FRAGMENTO DEL DOCUMENTO:
|---|

Man Ray militó, sobre todo, en el desconcierto. Nada le atraía más que la extrañeza. De hecho fue un surrealista de Filadelfia -donde nació en 1890-, un dadá de Brooklyn, allí donde el dadaísmo no podía ser más que una impostura. Man Ray se llamaba en verdad Emmanuel Radnitsky y era hijo de inmigrantes rusos. Descubrió la fotografía con Alfred Stieglitz y desde entonces se propuso cambiar las recientes leyes del género pulsando límites.
Nada escapaba a su hambre: pintura, escultura, fotografía, cine... La revelación más importante de su juventud le llegó con el cubismo, en 1913. Entonces ya no hubo marcha atrás. Pintó con desenfreno y compró su primera cámara de fotos. Todo estaba por hacer. Duchamp lo vigilaba de cerca. Y vino, irremediablemente, el salto a París, en 1921, justo en el momento de su explosión creativa, cuando el mundo de lo inédito aún era posible. Tan sólo se ausentó de allí 10 años, en los que se refugió en Hollywood huyendo de los nazis. Pero volvió.

|---|

FILAS EXTRAÍDAS:
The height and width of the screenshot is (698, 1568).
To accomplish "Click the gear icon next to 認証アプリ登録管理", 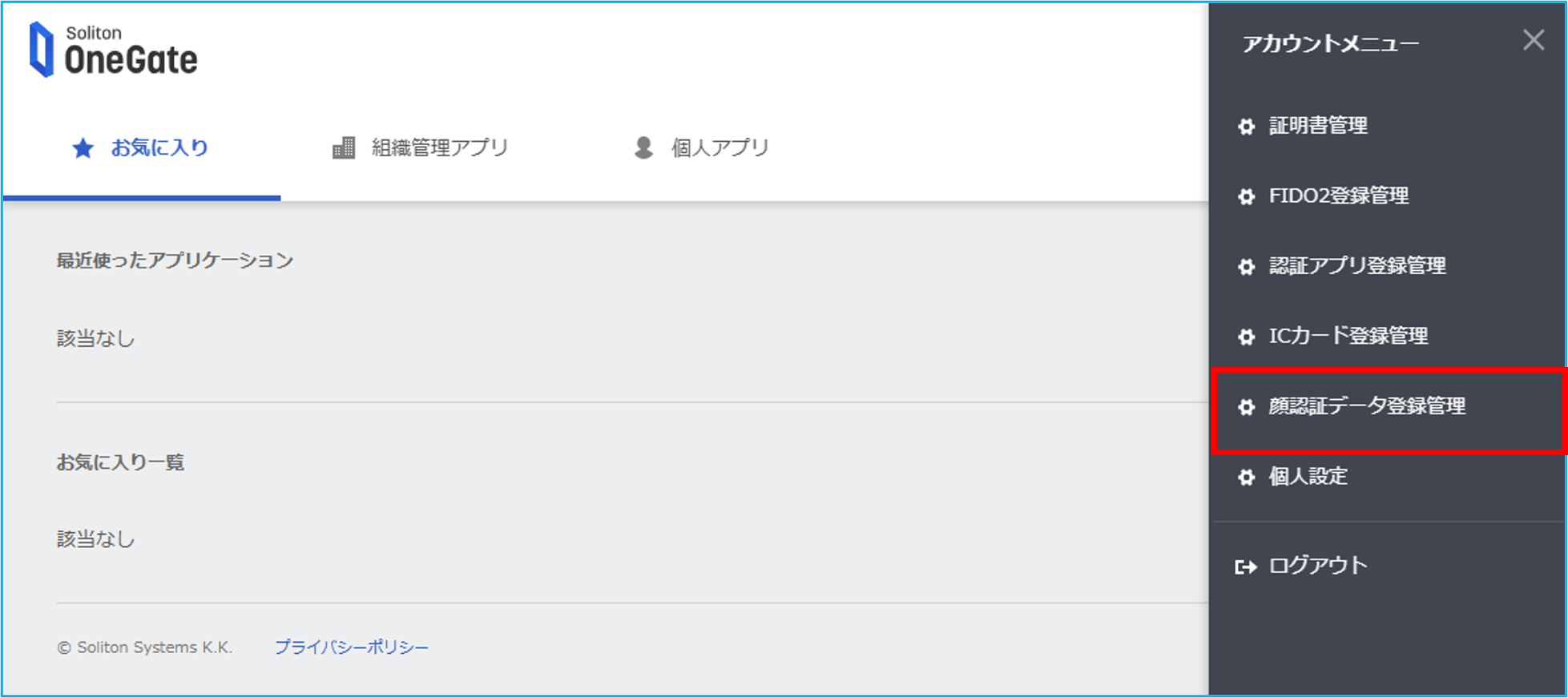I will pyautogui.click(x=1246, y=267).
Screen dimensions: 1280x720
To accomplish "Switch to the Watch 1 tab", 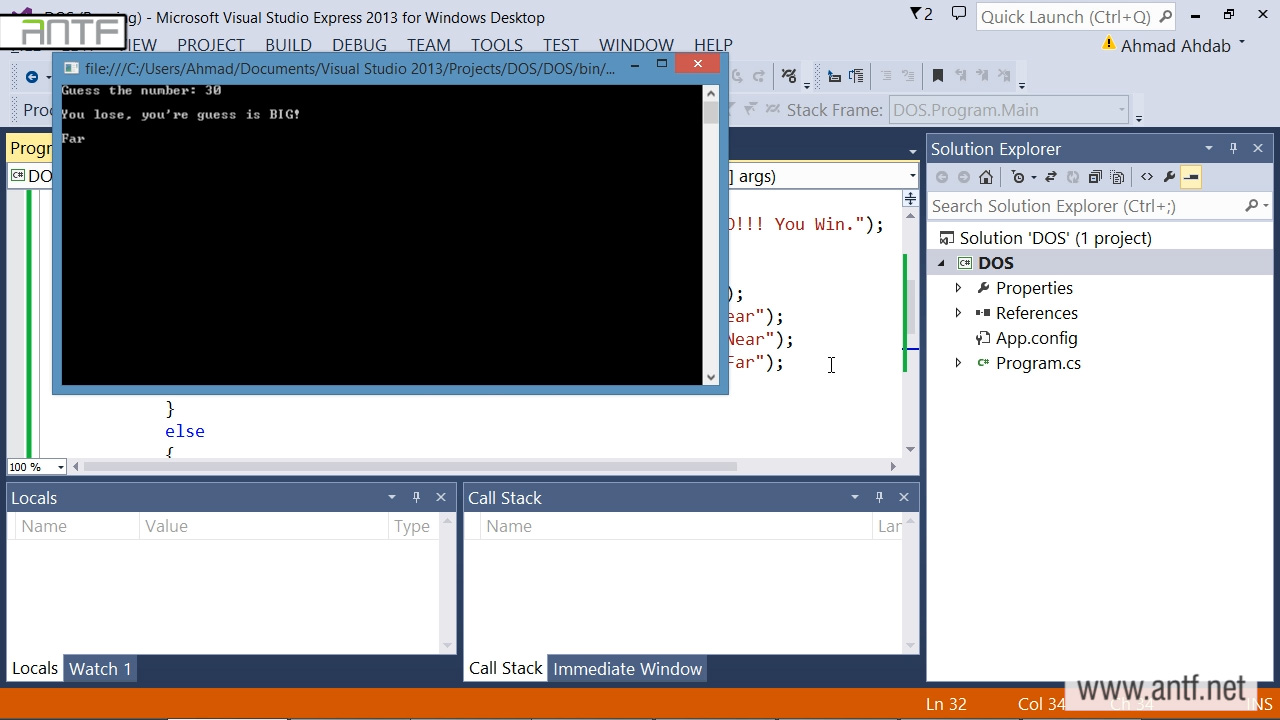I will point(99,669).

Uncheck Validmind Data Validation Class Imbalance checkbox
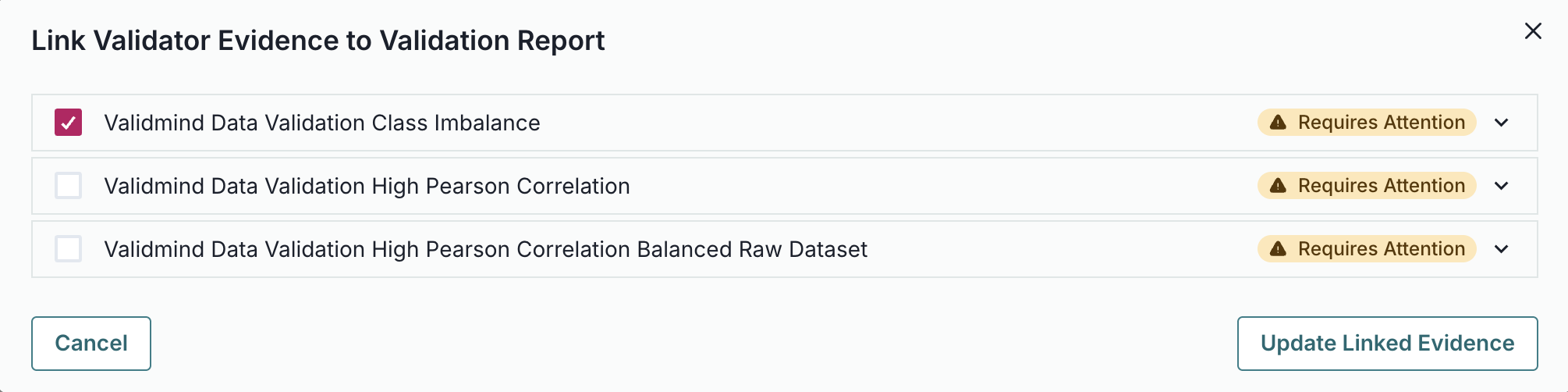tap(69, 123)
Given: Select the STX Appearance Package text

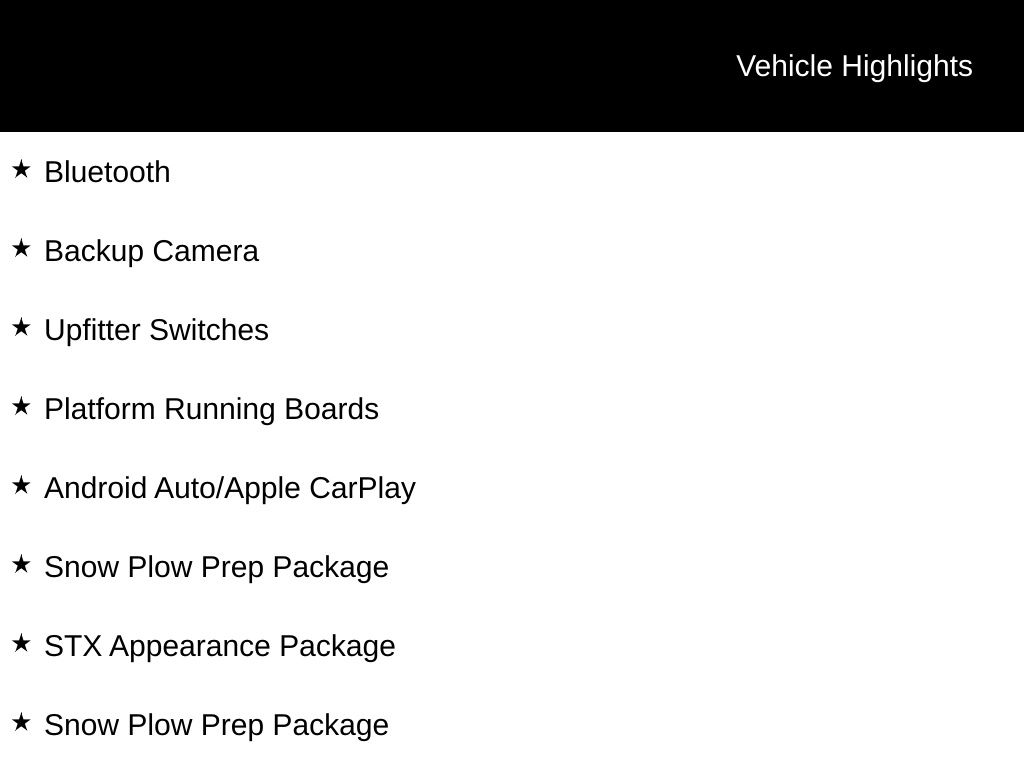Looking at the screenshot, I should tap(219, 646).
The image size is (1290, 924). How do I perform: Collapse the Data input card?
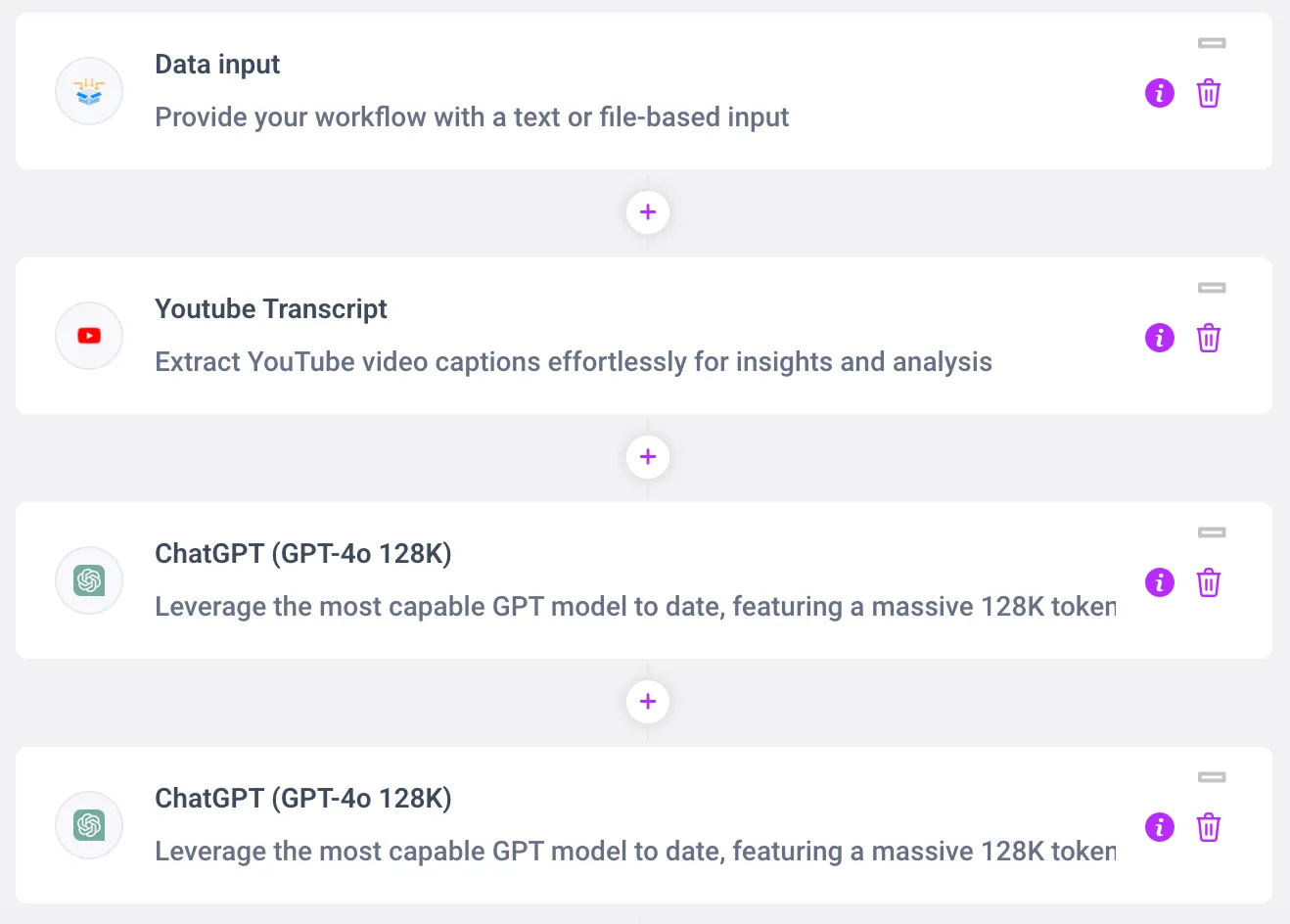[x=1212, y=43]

|---|

TU TAREA: Prosigue el texto sobre Man Ray a partir de su última frase. Las filas no hacen falta para resolver nada.

RESULTADO:
Man Ray se vuelca en la vanguardia como religión, toma el bautismo surrealista y despliega su poliédrica pasión en mil frentes distintos que van a estrellarse en el mismo rompeolas: la fotografía. Ensanchó el lenguaje de las imágenes, inventó nuevas técnicas, desarrolló una intensidad poética que tuvo su mejor aliada en la luz. Fascinó a París.
Su obra es un referente inextinguible que ahora puede entenderse ampliamente en la Fundación Carlos de Amberes de Madrid, en la exposición Man Ray. Luces y sueños, abierta hasta el próximo 25 de febrero y de la que es comisaria Pilar Parcerisas. La muestra reúne 85 instantáneas, de las cuales más de la mitad son copias originales tratadas por el artista, y unas 60 se ven en España por primera vez, porcedentes de la colección Goldberg D'Afflito de Nueva York.
Entre ellas, la serie que realizó tomando como modelo a una de sus novias, la bailarina mulata Ady Fidelin, con la que inauguró según afirma la comisaria, «la venus naturalis, la mujer de carne y hueso, con su sensualidad de movimientos, frente a la belleza artificial de los maniquíes convertidos en venus surrealistas».
Man Ray fue pisando todos los frentes e inventándose sin tregua nuevos campos de batalla. El retrato y el autorretrato forma uno de los nudos gordianos de su obra, con instantáneas de Satie, Breton, Paul Eluard, Tristan Tzara, Juan Gris o Picasso. Revalorizó un género que se había devaluado. «Sus retratos son de una sobriedad enorme», afirma Parcerisas. «las imágenes se concentran en la expresión de los rostros, el fondo es limpio y, a menudo, el rostro del retratado estalla hacias los límites del papel».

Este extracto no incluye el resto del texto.